Stored data
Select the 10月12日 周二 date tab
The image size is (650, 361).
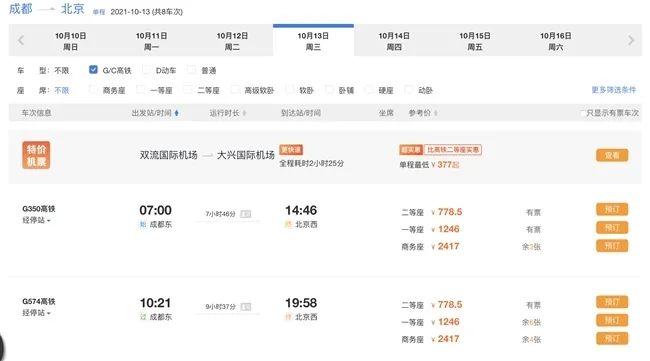232,41
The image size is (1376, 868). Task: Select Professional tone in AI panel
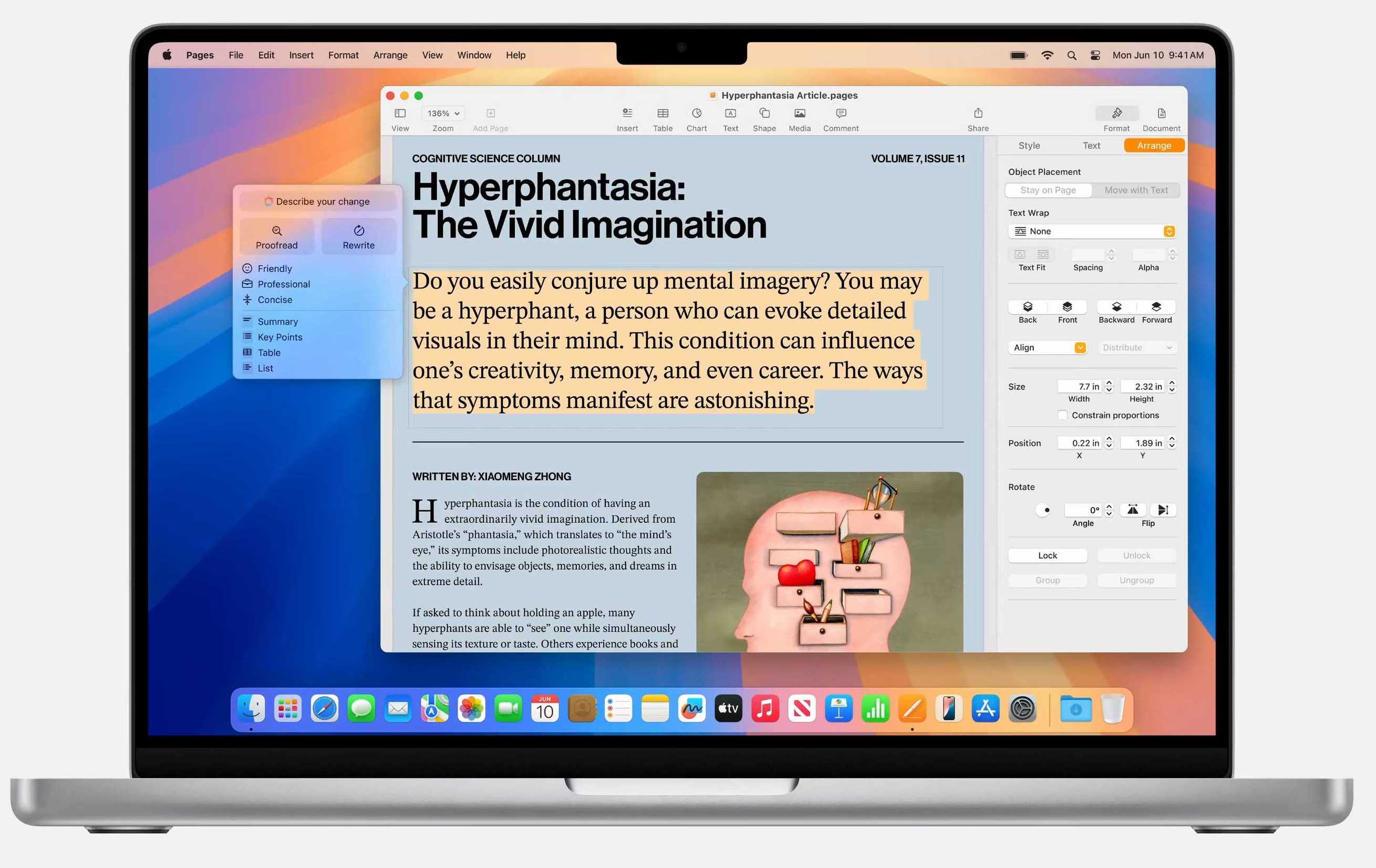coord(284,283)
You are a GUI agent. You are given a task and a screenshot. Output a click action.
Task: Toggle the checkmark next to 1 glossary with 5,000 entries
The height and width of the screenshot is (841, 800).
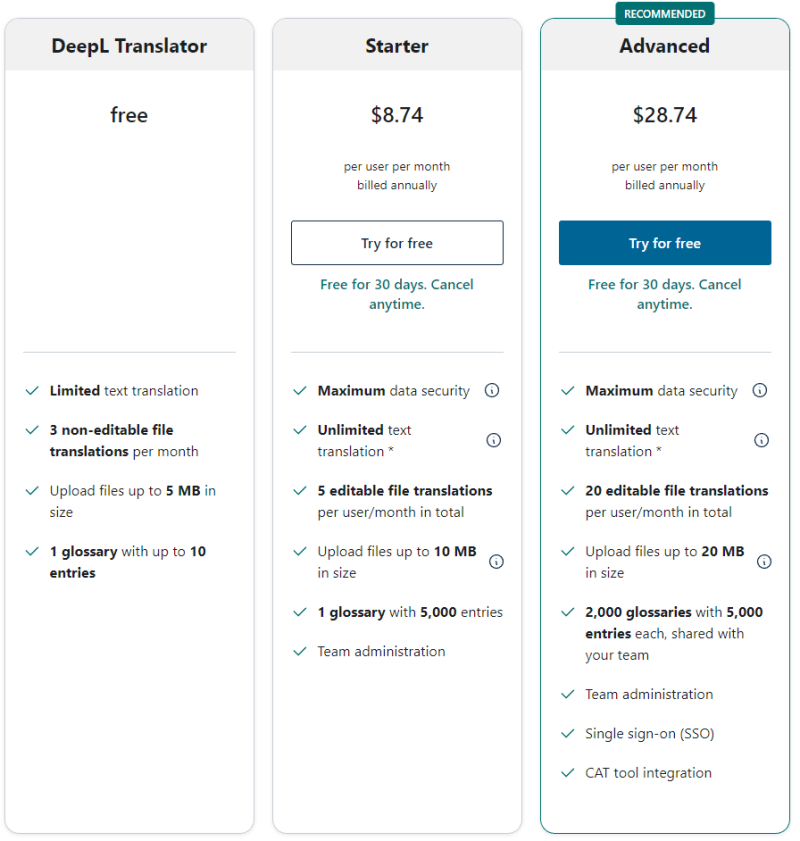[x=299, y=612]
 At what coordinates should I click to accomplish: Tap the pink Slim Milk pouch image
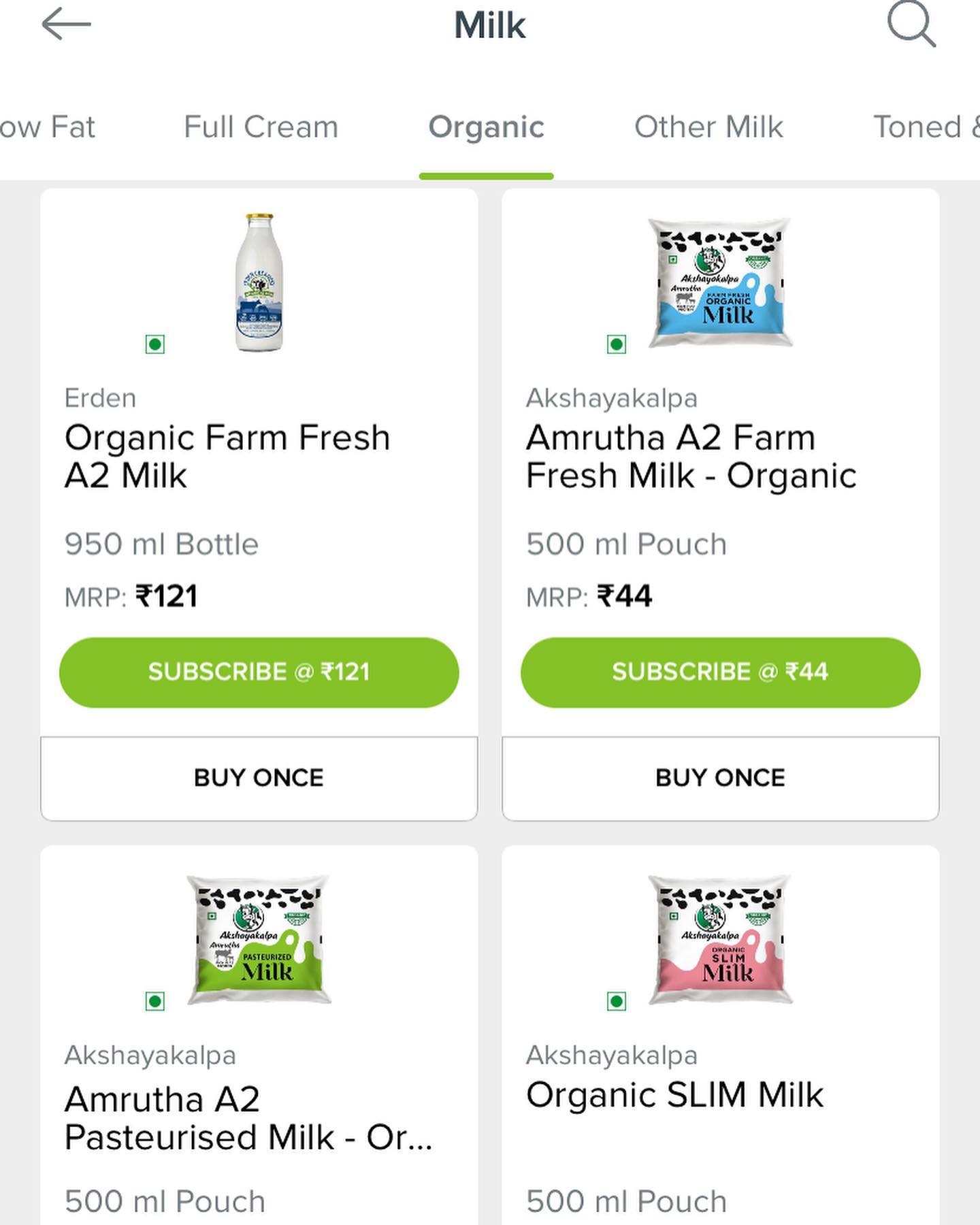pyautogui.click(x=720, y=939)
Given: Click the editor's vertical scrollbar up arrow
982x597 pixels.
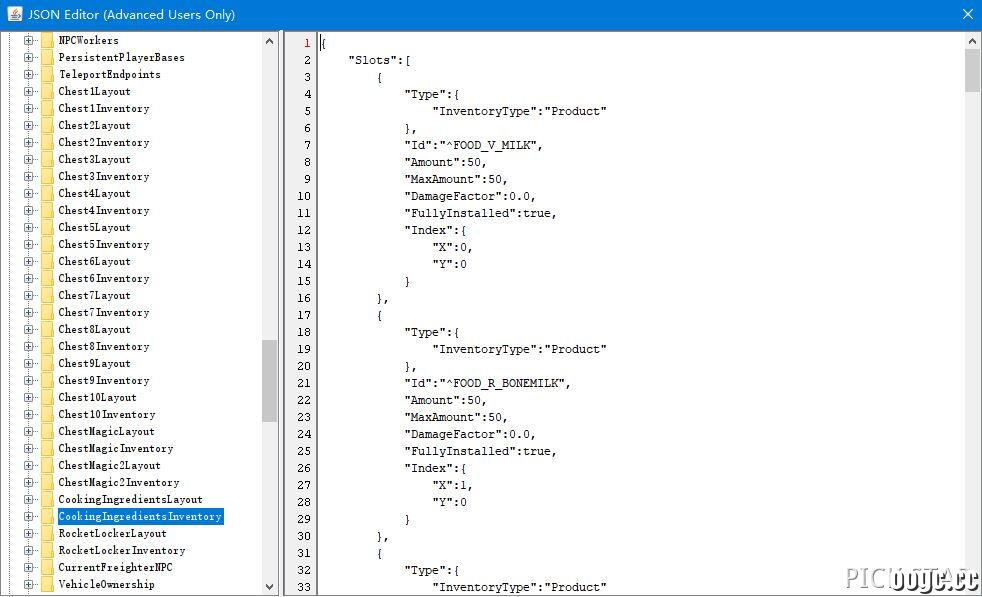Looking at the screenshot, I should pos(972,41).
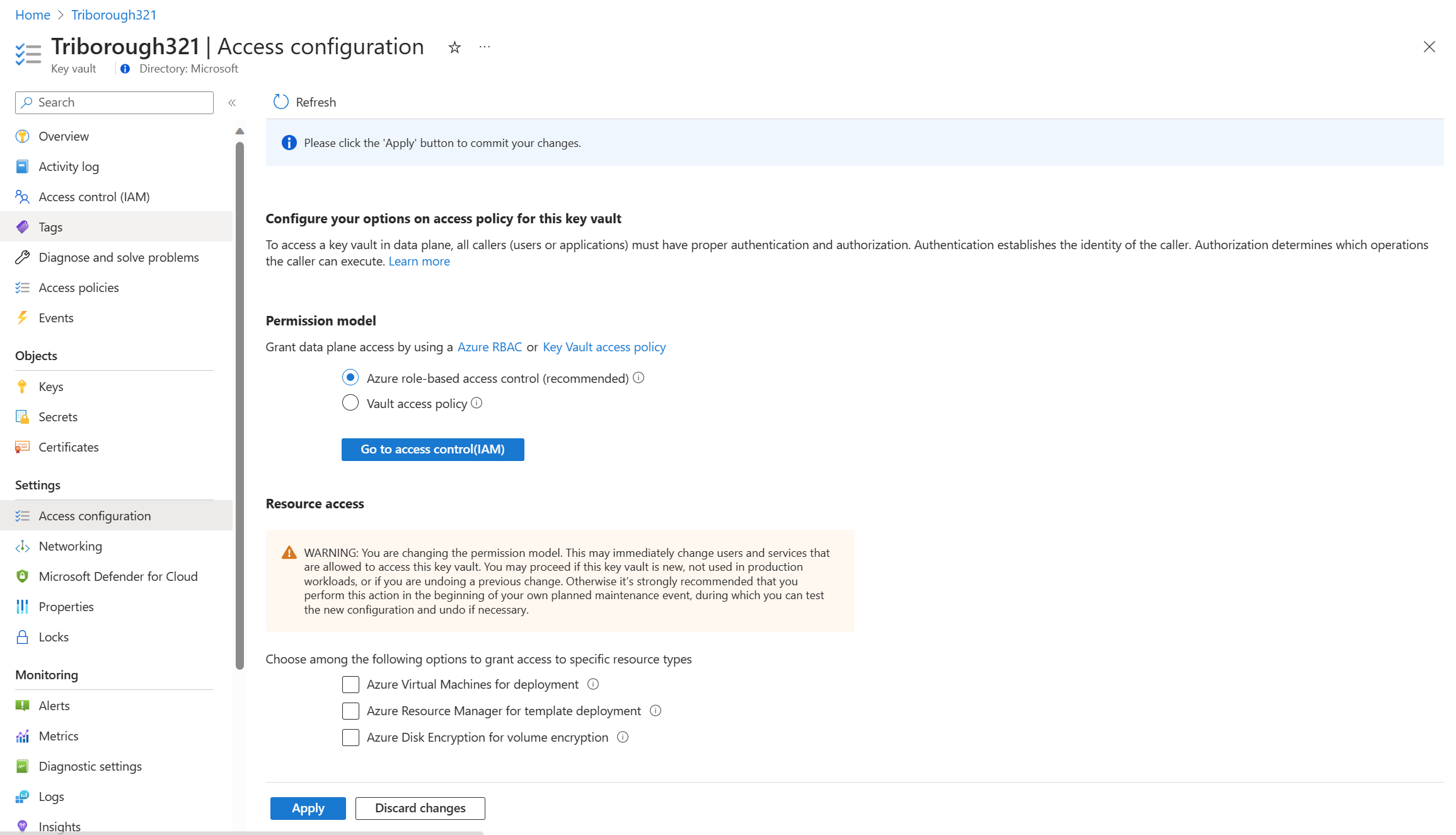Click the Locks icon in Settings section
The width and height of the screenshot is (1456, 835).
[x=22, y=636]
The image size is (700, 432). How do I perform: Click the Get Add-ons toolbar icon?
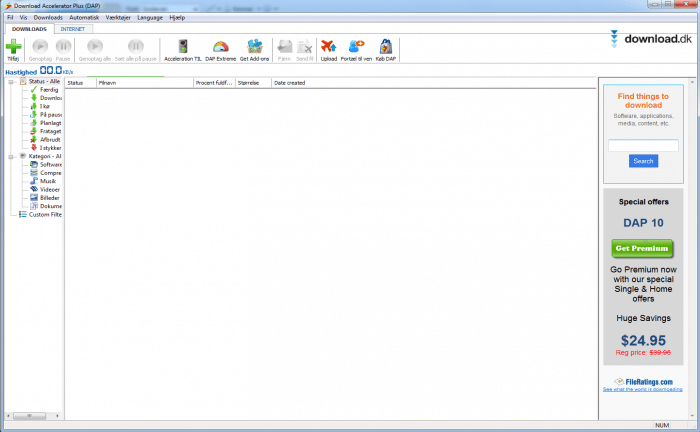pyautogui.click(x=254, y=47)
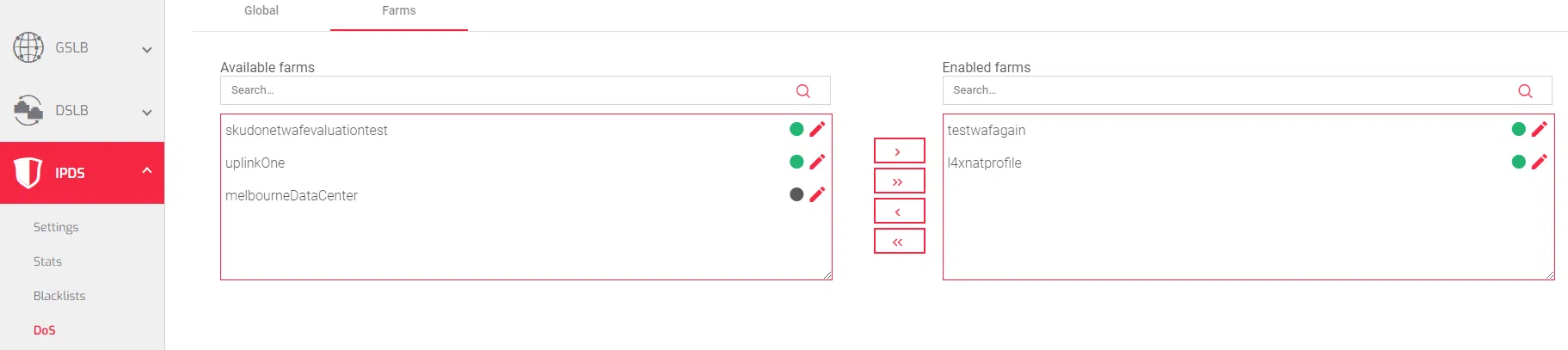
Task: Switch to the Global tab
Action: (261, 11)
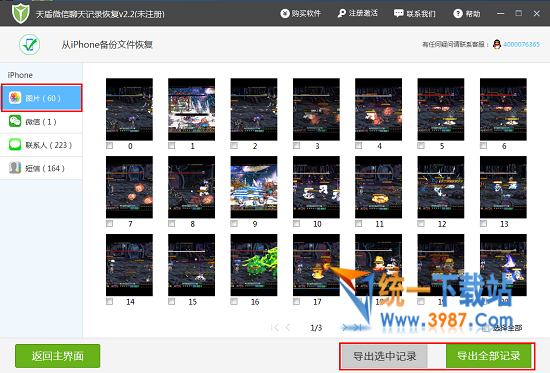Click the green shield app logo
Screen dimensions: 550x373
[x=20, y=13]
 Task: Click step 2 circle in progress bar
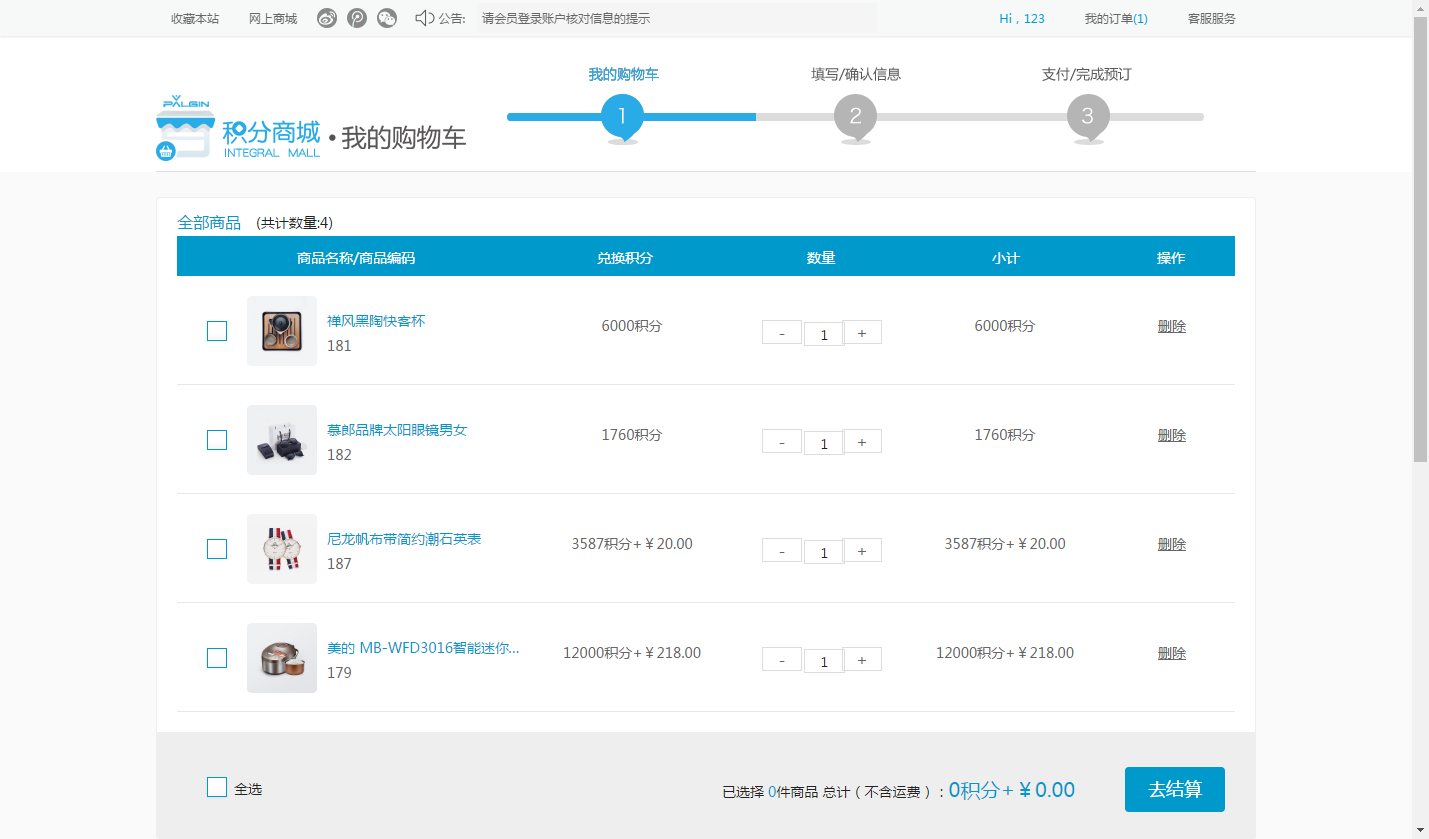click(855, 117)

Exercise goal
Please return only the lines running from the line with "The image size is (700, 432)." to the final line of the data, both included, exactly and without any pictures.

Exercise solution
The image size is (700, 432). How do I perform: Click the Get Add-ons toolbar icon?
pyautogui.click(x=254, y=47)
Task: Switch to the Global tab
Action: (261, 11)
Click the green shield app logo
Screen dimensions: 550x373
[x=20, y=13]
 Task: Click step 2 circle in progress bar
click(855, 117)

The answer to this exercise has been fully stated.